Author Matt Berkman Illustration Graham Roumieu
Hundreds of avid supporters are packed into viewing galleries above the test kitchens at The Culinary Institute of America. As AC/DC’s “Back in Black” blares from the loudspeakers, 12 competing chefs toil below. The atmosphere is tense but jubilant, with sections of the crowd chanting the names of the competitors. Suddenly, Top Chef Season 3 winner Hung Huynh enters the gallery, and spectators swarm him with camera phones.
This isn’t Top Chef or The Iron Chef or any sort of TV show, but the qualifying round of the contest that inspired them both: the Bocuse d’Or World Culinary Competition, the Olympic Games of upscale cookery, which will take place next January in Lyon, France.
The judges are a panel of gastronomic luminaries including Daniel Boulud, Thomas Keller and Jerome Bocuse (scion of the contest’s namesake), and they sit before an electrified throng of white-jacketed culinary students and laymen foodies, some of whom are pounding ladles against pots in displays of competitive exuberance.

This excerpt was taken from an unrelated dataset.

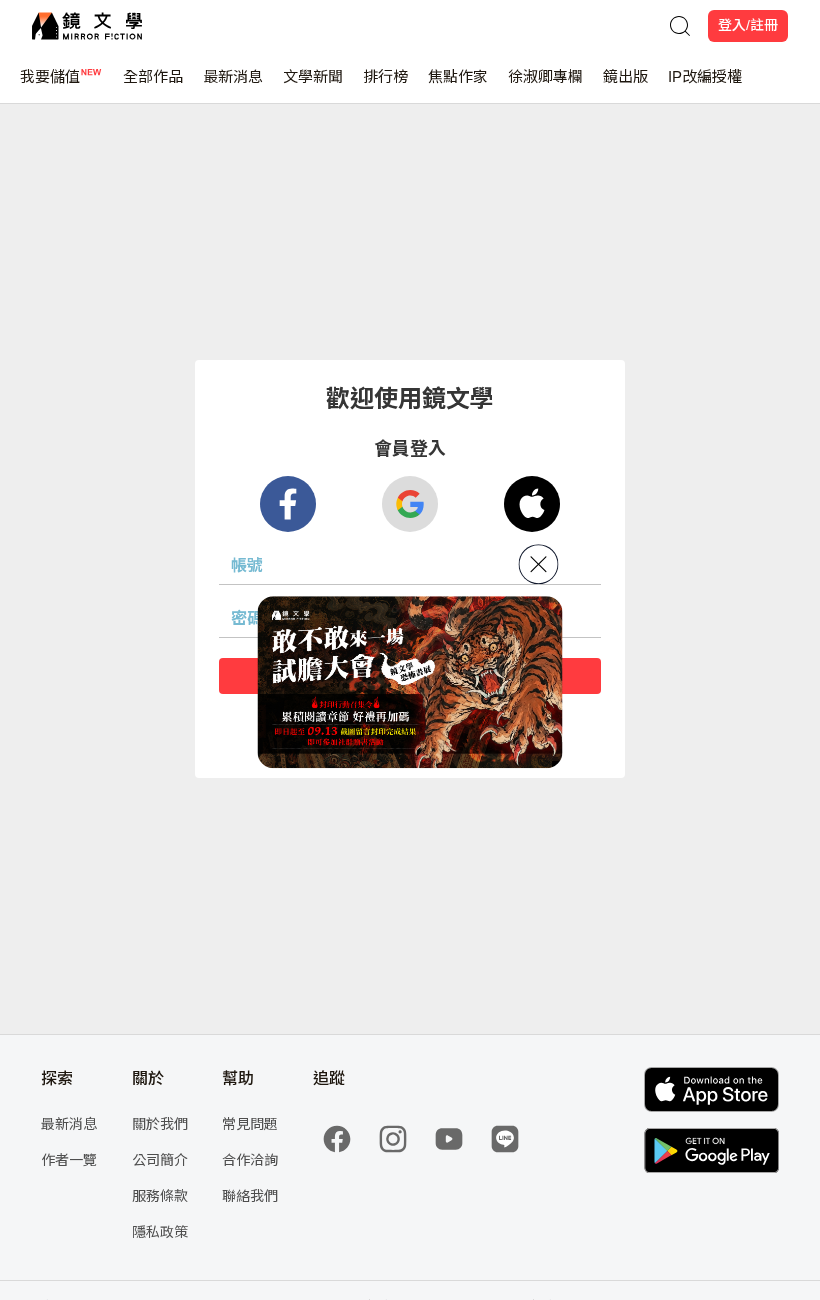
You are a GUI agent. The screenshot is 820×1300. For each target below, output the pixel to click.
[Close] (539, 564)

Here’s how it works: The 12 finalists have five and a half hours to prepare a salmon and a lamb dish with accompanying garnishes. The judges scrutinize each chef for technique and temperament. In the end, James Kent of Manhattan’s Eleven Madison Park wins the day with his bacon-wrapped lamb saddle with piquillo peppers and Provençal herbs. Although the onlookers don’t actually get to sample the dish, it’s a feast for the eyes.
“Taste, of course, is very important,” says Kent, wiping his hands on an apron afterward. “But the platters must be visually stunning to be able to compete and win in Lyon.”
One result of his victory is that he will train under Keller and Boulud. It’s a long road to France. “I know we have a hard slog ahead of us,” he says. “But with the right training regimen, and enough supporters, I’ll reach the podium in Lyon.”